Records drawn from a dataset:
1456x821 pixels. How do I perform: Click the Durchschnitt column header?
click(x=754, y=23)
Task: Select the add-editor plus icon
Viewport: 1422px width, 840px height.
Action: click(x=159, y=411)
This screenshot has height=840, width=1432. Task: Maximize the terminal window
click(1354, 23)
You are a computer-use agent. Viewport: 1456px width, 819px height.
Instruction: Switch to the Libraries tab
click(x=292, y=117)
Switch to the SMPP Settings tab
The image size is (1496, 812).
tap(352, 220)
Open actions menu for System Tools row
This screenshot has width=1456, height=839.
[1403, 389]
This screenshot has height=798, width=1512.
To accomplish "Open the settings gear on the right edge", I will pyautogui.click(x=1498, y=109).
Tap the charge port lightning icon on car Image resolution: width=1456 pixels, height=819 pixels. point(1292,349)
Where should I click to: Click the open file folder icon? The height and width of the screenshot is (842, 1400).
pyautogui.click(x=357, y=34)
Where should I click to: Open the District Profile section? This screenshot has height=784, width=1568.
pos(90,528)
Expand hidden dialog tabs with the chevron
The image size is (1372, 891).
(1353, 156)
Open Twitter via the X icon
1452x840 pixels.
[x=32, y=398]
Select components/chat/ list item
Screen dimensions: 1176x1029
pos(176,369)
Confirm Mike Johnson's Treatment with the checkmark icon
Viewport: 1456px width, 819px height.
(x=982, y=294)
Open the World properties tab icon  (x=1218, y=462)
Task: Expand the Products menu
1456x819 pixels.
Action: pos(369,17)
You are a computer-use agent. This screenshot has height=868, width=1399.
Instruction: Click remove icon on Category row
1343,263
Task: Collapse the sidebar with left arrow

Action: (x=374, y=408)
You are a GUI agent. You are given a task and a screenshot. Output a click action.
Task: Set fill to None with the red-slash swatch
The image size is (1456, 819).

DIRECTIONS: Would you write out all the records exactly as they read?

TASK RESULT:
1456x821 pixels. How do I perform: Click the Durchschnitt column header?
click(x=754, y=23)
Task: Select the add-editor plus icon
Viewport: 1422px width, 840px height.
Action: click(x=159, y=411)
This screenshot has height=840, width=1432. Task: Maximize the terminal window
click(1354, 23)
You are a computer-use agent. Viewport: 1456px width, 819px height.
Instruction: Switch to the Libraries tab
click(x=292, y=117)
Switch to the SMPP Settings tab
The image size is (1496, 812).
tap(352, 220)
Open actions menu for System Tools row
This screenshot has width=1456, height=839.
[1403, 389]
This screenshot has height=798, width=1512.
To accomplish "Open the settings gear on the right edge", I will pyautogui.click(x=1498, y=109).
Tap the charge port lightning icon on car Image resolution: width=1456 pixels, height=819 pixels. point(1292,349)
Where should I click to: Click the open file folder icon? The height and width of the screenshot is (842, 1400).
pyautogui.click(x=357, y=34)
Where should I click to: Open the District Profile section? This screenshot has height=784, width=1568.
pos(90,528)
Expand hidden dialog tabs with the chevron
The image size is (1372, 891).
(1353, 156)
Open Twitter via the X icon
1452x840 pixels.
[x=32, y=398]
Select components/chat/ list item
Screen dimensions: 1176x1029
pos(176,369)
Confirm Mike Johnson's Treatment with the checkmark icon
Viewport: 1456px width, 819px height.
(x=982, y=294)
Open the World properties tab icon  (x=1218, y=462)
Task: Expand the Products menu
1456x819 pixels.
Action: pos(369,17)
You are a computer-use agent. This screenshot has height=868, width=1399.
Instruction: Click remove icon on Category row
1343,263
Task: Collapse the sidebar with left arrow

Action: (x=374, y=408)
You are a GUI agent. You are given a task and a screenshot. Output a click action.
Task: Set fill to None with the red-slash swatch
The image size is (1456, 819).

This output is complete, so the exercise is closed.